▶ EXERCISE DESCRIPTION
Rewrite the data below with "Safari" replaced by "Firefox" wherever it appears, keeping everything else the same.

▶ EXTRACTED ENTRIES
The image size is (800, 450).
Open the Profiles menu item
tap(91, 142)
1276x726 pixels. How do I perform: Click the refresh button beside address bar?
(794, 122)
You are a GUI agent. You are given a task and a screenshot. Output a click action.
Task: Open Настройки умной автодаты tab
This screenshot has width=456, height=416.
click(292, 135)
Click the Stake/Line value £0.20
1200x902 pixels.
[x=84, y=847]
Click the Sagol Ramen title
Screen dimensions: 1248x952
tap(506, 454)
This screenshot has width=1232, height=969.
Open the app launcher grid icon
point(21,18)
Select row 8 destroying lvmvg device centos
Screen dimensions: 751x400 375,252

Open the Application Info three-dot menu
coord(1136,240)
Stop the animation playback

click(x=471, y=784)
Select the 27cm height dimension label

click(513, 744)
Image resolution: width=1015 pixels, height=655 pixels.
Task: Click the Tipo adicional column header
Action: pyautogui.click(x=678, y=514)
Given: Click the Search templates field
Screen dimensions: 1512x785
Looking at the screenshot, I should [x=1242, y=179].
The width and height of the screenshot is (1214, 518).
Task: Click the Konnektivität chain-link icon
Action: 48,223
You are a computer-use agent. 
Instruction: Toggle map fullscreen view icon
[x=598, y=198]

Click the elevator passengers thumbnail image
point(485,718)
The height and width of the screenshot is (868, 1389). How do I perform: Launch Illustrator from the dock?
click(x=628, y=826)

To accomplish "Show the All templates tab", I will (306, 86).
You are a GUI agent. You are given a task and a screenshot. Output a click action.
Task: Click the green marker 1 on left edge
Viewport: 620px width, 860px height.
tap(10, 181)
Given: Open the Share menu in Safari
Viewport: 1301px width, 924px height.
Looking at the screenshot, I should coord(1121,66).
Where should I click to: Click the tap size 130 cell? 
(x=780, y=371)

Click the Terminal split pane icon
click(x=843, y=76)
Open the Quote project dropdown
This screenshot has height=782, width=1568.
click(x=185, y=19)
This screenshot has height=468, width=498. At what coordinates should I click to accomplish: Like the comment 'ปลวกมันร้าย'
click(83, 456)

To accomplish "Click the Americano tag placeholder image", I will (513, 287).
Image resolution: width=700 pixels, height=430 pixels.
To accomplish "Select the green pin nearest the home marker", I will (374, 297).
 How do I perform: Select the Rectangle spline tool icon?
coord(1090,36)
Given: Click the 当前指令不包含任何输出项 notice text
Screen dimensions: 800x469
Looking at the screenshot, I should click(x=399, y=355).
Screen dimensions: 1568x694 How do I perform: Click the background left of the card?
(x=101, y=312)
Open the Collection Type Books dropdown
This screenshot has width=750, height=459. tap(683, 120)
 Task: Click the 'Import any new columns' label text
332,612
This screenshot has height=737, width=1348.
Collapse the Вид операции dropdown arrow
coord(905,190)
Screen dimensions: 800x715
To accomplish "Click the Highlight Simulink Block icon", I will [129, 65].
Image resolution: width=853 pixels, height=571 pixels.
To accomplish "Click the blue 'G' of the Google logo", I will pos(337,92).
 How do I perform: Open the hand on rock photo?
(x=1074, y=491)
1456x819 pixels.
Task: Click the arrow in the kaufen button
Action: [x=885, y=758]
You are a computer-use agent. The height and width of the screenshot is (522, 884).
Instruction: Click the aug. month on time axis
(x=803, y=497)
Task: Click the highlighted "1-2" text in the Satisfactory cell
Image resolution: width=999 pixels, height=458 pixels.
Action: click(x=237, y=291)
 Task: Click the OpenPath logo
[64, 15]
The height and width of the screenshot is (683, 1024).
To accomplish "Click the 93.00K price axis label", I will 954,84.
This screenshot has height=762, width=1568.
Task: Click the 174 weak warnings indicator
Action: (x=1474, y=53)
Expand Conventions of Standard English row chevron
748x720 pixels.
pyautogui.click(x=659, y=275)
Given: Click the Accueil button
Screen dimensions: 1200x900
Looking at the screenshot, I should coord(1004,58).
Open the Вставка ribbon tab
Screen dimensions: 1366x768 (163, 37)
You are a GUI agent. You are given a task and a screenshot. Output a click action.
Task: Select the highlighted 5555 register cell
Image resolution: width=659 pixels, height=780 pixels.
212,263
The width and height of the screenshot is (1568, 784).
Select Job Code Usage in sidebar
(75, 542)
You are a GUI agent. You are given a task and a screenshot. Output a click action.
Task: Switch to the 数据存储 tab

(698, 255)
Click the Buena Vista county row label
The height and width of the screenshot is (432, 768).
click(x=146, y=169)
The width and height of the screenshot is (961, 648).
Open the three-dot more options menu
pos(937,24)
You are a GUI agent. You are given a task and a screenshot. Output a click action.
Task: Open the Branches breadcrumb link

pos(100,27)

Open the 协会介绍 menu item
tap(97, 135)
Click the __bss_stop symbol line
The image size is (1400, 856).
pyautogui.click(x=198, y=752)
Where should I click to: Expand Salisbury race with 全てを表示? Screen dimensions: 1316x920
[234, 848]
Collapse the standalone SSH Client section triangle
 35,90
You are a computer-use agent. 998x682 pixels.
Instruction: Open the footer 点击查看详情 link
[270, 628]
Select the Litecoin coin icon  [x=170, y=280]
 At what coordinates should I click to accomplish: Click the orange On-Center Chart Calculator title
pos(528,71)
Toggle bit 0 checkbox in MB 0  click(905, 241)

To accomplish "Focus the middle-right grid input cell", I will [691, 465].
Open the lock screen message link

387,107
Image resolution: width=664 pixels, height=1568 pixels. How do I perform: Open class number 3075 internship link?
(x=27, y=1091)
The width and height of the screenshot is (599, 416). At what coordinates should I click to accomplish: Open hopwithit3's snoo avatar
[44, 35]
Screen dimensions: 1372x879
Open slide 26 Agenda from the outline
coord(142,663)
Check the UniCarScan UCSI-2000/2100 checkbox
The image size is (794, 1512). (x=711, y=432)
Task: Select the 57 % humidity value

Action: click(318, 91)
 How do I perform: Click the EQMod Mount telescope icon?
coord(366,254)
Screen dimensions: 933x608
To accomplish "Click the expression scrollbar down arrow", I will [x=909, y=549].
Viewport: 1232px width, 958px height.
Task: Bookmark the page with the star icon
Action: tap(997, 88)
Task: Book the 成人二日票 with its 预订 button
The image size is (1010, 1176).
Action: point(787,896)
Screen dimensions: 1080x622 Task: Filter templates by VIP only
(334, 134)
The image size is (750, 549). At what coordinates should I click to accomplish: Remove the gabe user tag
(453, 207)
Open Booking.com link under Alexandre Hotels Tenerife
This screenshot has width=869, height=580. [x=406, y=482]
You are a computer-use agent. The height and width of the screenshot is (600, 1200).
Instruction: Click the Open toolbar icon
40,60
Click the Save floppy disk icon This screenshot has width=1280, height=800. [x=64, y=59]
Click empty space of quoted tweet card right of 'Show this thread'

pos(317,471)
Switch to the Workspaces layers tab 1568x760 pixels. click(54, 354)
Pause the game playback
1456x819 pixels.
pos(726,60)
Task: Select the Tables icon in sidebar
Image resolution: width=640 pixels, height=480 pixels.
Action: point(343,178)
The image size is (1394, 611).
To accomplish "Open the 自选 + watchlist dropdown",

▶ TASK OUTPUT
The image size is (800, 450).
Open the Profiles menu item
tap(91, 142)
1276x726 pixels. How do I perform: Click the refresh button beside address bar?
(794, 122)
You are a GUI agent. You are given a task and a screenshot. Output a click action.
Task: Open Настройки умной автодаты tab
This screenshot has width=456, height=416.
click(292, 135)
Click the Stake/Line value £0.20
1200x902 pixels.
[x=84, y=847]
Click the Sagol Ramen title
Screen dimensions: 1248x952
tap(506, 454)
This screenshot has width=1232, height=969.
Open the app launcher grid icon
point(21,18)
Select row 8 destroying lvmvg device centos
Screen dimensions: 751x400 375,252

Open the Application Info three-dot menu
coord(1136,240)
Stop the animation playback

click(x=471, y=784)
Select the 27cm height dimension label

click(513, 744)
Image resolution: width=1015 pixels, height=655 pixels.
Task: Click the Tipo adicional column header
Action: pyautogui.click(x=678, y=514)
Given: Click the Search templates field
Screen dimensions: 1512x785
Looking at the screenshot, I should [x=1242, y=179].
The width and height of the screenshot is (1214, 518).
Task: Click the Konnektivität chain-link icon
Action: 48,223
You are a computer-use agent. 
Instruction: Toggle map fullscreen view icon
[x=598, y=198]

Click the elevator passengers thumbnail image
point(485,718)
The height and width of the screenshot is (868, 1389). How do I perform: Launch Illustrator from the dock?
click(x=628, y=826)

To accomplish "Show the All templates tab", I will (306, 86).
You are a GUI agent. You are given a task and a screenshot. Output a click action.
Task: Click the green marker 1 on left edge
Viewport: 620px width, 860px height.
tap(10, 181)
Given: Open the Share menu in Firefox
Viewport: 1301px width, 924px height.
Looking at the screenshot, I should coord(1121,66).
Where should I click to: Click the tap size 130 cell? 
(x=780, y=371)

Click the Terminal split pane icon
click(x=843, y=76)
Open the Quote project dropdown
This screenshot has height=782, width=1568.
click(x=185, y=19)
This screenshot has height=468, width=498. At what coordinates should I click to accomplish: Like the comment 'ปลวกมันร้าย'
click(83, 456)

To accomplish "Click the Americano tag placeholder image", I will (513, 287).
Image resolution: width=700 pixels, height=430 pixels.
To accomplish "Select the green pin nearest the home marker", I will (374, 297).
 How do I perform: Select the Rectangle spline tool icon?
coord(1090,36)
Given: Click the 当前指令不包含任何输出项 notice text
Screen dimensions: 800x469
Looking at the screenshot, I should click(x=399, y=355).
Screen dimensions: 1568x694 How do I perform: Click the background left of the card?
(x=101, y=312)
Open the Collection Type Books dropdown
This screenshot has width=750, height=459. tap(683, 120)
 Task: Click the 'Import any new columns' label text
332,612
This screenshot has height=737, width=1348.
Collapse the Вид операции dropdown arrow
coord(905,190)
Screen dimensions: 800x715
To accomplish "Click the Highlight Simulink Block icon", I will [129, 65].
Image resolution: width=853 pixels, height=571 pixels.
To accomplish "Click the blue 'G' of the Google logo", I will pos(337,92).
 How do I perform: Open the hand on rock photo?
(x=1074, y=491)
1456x819 pixels.
Task: Click the arrow in the kaufen button
Action: [x=885, y=758]
You are a computer-use agent. The height and width of the screenshot is (522, 884).
Instruction: Click the aug. month on time axis
(x=803, y=497)
Task: Click the highlighted "1-2" text in the Satisfactory cell
Image resolution: width=999 pixels, height=458 pixels.
Action: click(x=237, y=291)
 Task: Click the OpenPath logo
[64, 15]
The height and width of the screenshot is (683, 1024).
To accomplish "Click the 93.00K price axis label", I will 954,84.
This screenshot has height=762, width=1568.
Task: Click the 174 weak warnings indicator
Action: (x=1474, y=53)
Expand Conventions of Standard English row chevron
748x720 pixels.
pyautogui.click(x=659, y=275)
Given: Click the Accueil button
Screen dimensions: 1200x900
Looking at the screenshot, I should coord(1004,58).
Open the Вставка ribbon tab
Screen dimensions: 1366x768 (163, 37)
You are a GUI agent. You are given a task and a screenshot. Output a click action.
Task: Select the highlighted 5555 register cell
Image resolution: width=659 pixels, height=780 pixels.
212,263
The width and height of the screenshot is (1568, 784).
Select Job Code Usage in sidebar
(75, 542)
You are a GUI agent. You are given a task and a screenshot. Output a click action.
Task: Switch to the 数据存储 tab

(698, 255)
Click the Buena Vista county row label
The height and width of the screenshot is (432, 768).
click(x=146, y=169)
The width and height of the screenshot is (961, 648).
Open the three-dot more options menu
pos(937,24)
You are a GUI agent. You are given a task and a screenshot. Output a click action.
Task: Open the Branches breadcrumb link

pos(100,27)

Open the 协会介绍 menu item
tap(97, 135)
Click the __bss_stop symbol line
The image size is (1400, 856).
pyautogui.click(x=198, y=752)
Where should I click to: Expand Salisbury race with 全てを表示? Screen dimensions: 1316x920
[234, 848]
Collapse the standalone SSH Client section triangle
 35,90
You are a computer-use agent. 998x682 pixels.
Instruction: Open the footer 点击查看详情 link
[270, 628]
Select the Litecoin coin icon  [x=170, y=280]
 At what coordinates should I click to accomplish: Click the orange On-Center Chart Calculator title
pos(528,71)
Toggle bit 0 checkbox in MB 0  click(905, 241)

To accomplish "Focus the middle-right grid input cell", I will [691, 465].
Open the lock screen message link

387,107
Image resolution: width=664 pixels, height=1568 pixels. How do I perform: Open class number 3075 internship link?
(x=27, y=1091)
The width and height of the screenshot is (599, 416). At what coordinates should I click to accomplish: Open hopwithit3's snoo avatar
[44, 35]
Screen dimensions: 1372x879
Open slide 26 Agenda from the outline
coord(142,663)
Check the UniCarScan UCSI-2000/2100 checkbox
The image size is (794, 1512). (x=711, y=432)
Task: Select the 57 % humidity value

Action: click(318, 91)
 How do I perform: Click the EQMod Mount telescope icon?
coord(366,254)
Screen dimensions: 933x608
To accomplish "Click the expression scrollbar down arrow", I will [x=909, y=549].
Viewport: 1232px width, 958px height.
Task: Bookmark the page with the star icon
Action: tap(997, 88)
Task: Book the 成人二日票 with its 预订 button
The image size is (1010, 1176).
Action: point(787,896)
Screen dimensions: 1080x622 Task: Filter templates by VIP only
(334, 134)
The image size is (750, 549). At what coordinates should I click to accomplish: Remove the gabe user tag
(453, 207)
Open Booking.com link under Alexandre Hotels Tenerife
This screenshot has width=869, height=580. [x=406, y=482]
You are a computer-use agent. The height and width of the screenshot is (600, 1200).
Instruction: Click the Open toolbar icon
40,60
Click the Save floppy disk icon This screenshot has width=1280, height=800. [x=64, y=59]
Click empty space of quoted tweet card right of 'Show this thread'

pos(317,471)
Switch to the Workspaces layers tab 1568x760 pixels. click(54, 354)
Pause the game playback
1456x819 pixels.
pos(726,60)
Task: Select the Tables icon in sidebar
Image resolution: width=640 pixels, height=480 pixels.
Action: point(343,178)
The image size is (1394, 611).
To accomplish "Open the 自选 + watchlist dropdown",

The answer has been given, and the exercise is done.